Re-tested shot-level xG variance signal with 3.5x more data (3,489 matches, 3-4 seasons). Marginal ROI unchanged at +0.1% (bootstrap p=0.47). Shot-level and match-level xG produce equivalent regression candidates at 10-match window granularity. Hypothesis falsified: data volume was not the bottleneck.

Marginal ROI
+0.1%
unchanged
Shot Data
3,489
matches (3.5x more)
Bootstrap p
0.47
not significant
Gates
7/10
failed 5, 8, 9

Shot-Level xG for Variance Regression: More Data, Same Nothing

We hypothesized that FotMob shot-level xG would produce better regression candidates than match-level xG for non-Big-5 leagues. The first test showed +0.1% marginal with only one season of shot data. We backfilled to 3-4 seasons (3,489 matches, 59 league files) and re-ran the full pipeline.

Result: still +0.1%. The hypothesis is dead.

The Question

Our variance regression filter flags teams whose actual goals deviate from expected goals over a 10-match window. The "expected goals" input comes from either:

  • Match-level xG (FootyStats aggregate per match)
  • Shot-level xG (FotMob per-shot coordinates, summed to match level)

The theory: shot-level xG captures shot *quality* independent of finishing luck. Match-level xG bakes in finishing outcomes (shots on target correlate with goals), making the gap between actual and expected less predictive of regression. In offline validation, shot-level xG identified regression candidates with 82.1% accuracy vs 75.6% for match-level.

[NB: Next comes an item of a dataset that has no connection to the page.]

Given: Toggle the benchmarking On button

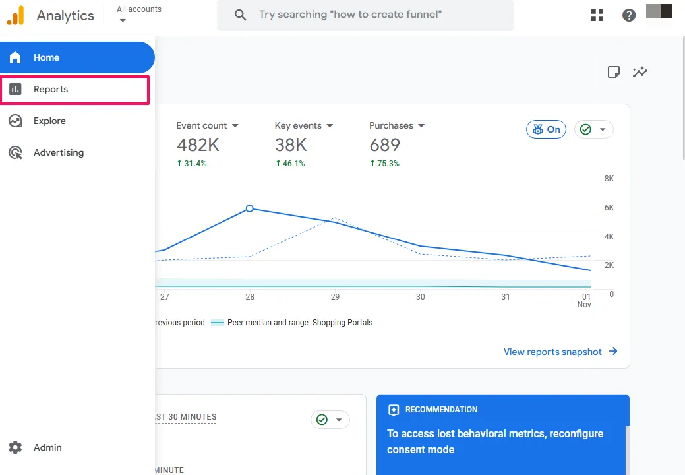Looking at the screenshot, I should tap(546, 129).
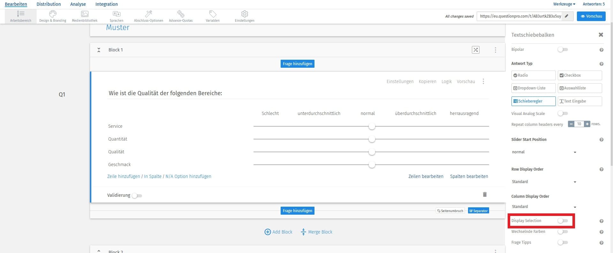Click the Zeilen bearbeiten link
Image resolution: width=613 pixels, height=253 pixels.
point(426,176)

First test (1 season, ~1K matches): marginal ROI +0.1%, bootstrap p=0.43. We attributed this to shallow team histories — only 10-15 matches per team. The fix: backfill historical data so teams have 30-40 match histories.

What We Found

MetricPrevious (1 season)New (3-4 seasons)
Shot data matches~1,0003,489
Base entry-adj ROI+7.8%+7.8%
Shot entry-adj ROI+7.9%+7.9%
Marginal entry-adj ROI+0.1%+0.1%
Bootstrap p0.430.47
Bootstrap CI[-1.5%, +1.6%]
Walk-forward folds12/1212/12
Gates passed8/107/10

The marginal is identical. The bootstrap p actually *worsened* slightly. The confidence interval straddles zero symmetrically.

The Nuance

Shot-level xG does change which bets get made — 613 added, 1,675 removed. But neither group is systematically better or worse:

Bet GroupNCLVEntry-adj ROI
Added (shot-only finds)613+11.7%+3.8%
Removed (base-only finds)1,675+11.9%+5.6%
Shared (both agree)14,492

The removed bets actually have slightly better entry-adj ROI than the added ones. Shot-level xG isn't finding *better* regression candidates — it's finding *different* ones of roughly equal quality.

Per-league breakdown

A few leagues show real movement but it's mixed:

LeagueDelta ROIDirection
Brazil A+2.4%Better
Scottish Prem+1.5%Better
Greek Super+1.0%Better
National League+0.9%Better
UCL-1.4%Worse
EPL-1.1%Worse
Ligue 1-1.1%Worse
League Two-0.8%Worse

No systematic pattern. The winners and losers roughly cancel out.

By season

SeasonDelta ROI
2022 (calendar)+4.2%
2015-16+1.8%
2025 (calendar)+1.8%
2024 (calendar)-2.3%
2017-18-0.8%

Also mixed with no trend over time.

Why It Didn't Work

The mechanism sounded right but the implementation couldn't capture it. Three reasons:

  1. 10-match window is too coarse. The variance filter uses a sliding window of 10 matches. At this granularity, the difference between shot-level and match-level xG averages out. Both produce similar 10-match expectedGF sums. The theoretical advantage of shot-level xG (removing finishing luck) only matters if finishing luck is persistent within a 10-match window — and at the team level, it mostly isn't.
  1. Match-level xG already captures enough. FootyStats match-level xG has correlation 0.35 with goals — "noisy" compared to shot-level. But for regression detection, what matters is the *gap* between expected and actual. A noisier xG estimate means bigger gaps, which means more aggressive regression flags. The noise isn't random — it's correlated with the factors (shot quality, finishing variance) that drive regression.
  1. The 82.1% vs 75.6% offline validation didn't translate. The offline test measured regression *accuracy* (did the flagged team regress?). The backtest measures *profitability* (did betting on that regression make money?). Accuracy and profitability are different — a more accurate filter that removes profitable bets while adding unprofitable ones is worse for the portfolio even if its regression predictions are more correct.

What This Means

The fotmob-shot-xg-variance signal is parked permanently. We tested it twice:

  • Once with 1 season of shot data → +0.1% marginal
  • Once with 3-4 seasons of shot data → +0.1% marginal

The data volume hypothesis is falsified. There's no iteration path that changes the fundamental problem: at the 10-match window granularity, shot-level and match-level xG are functionally equivalent for regression detection.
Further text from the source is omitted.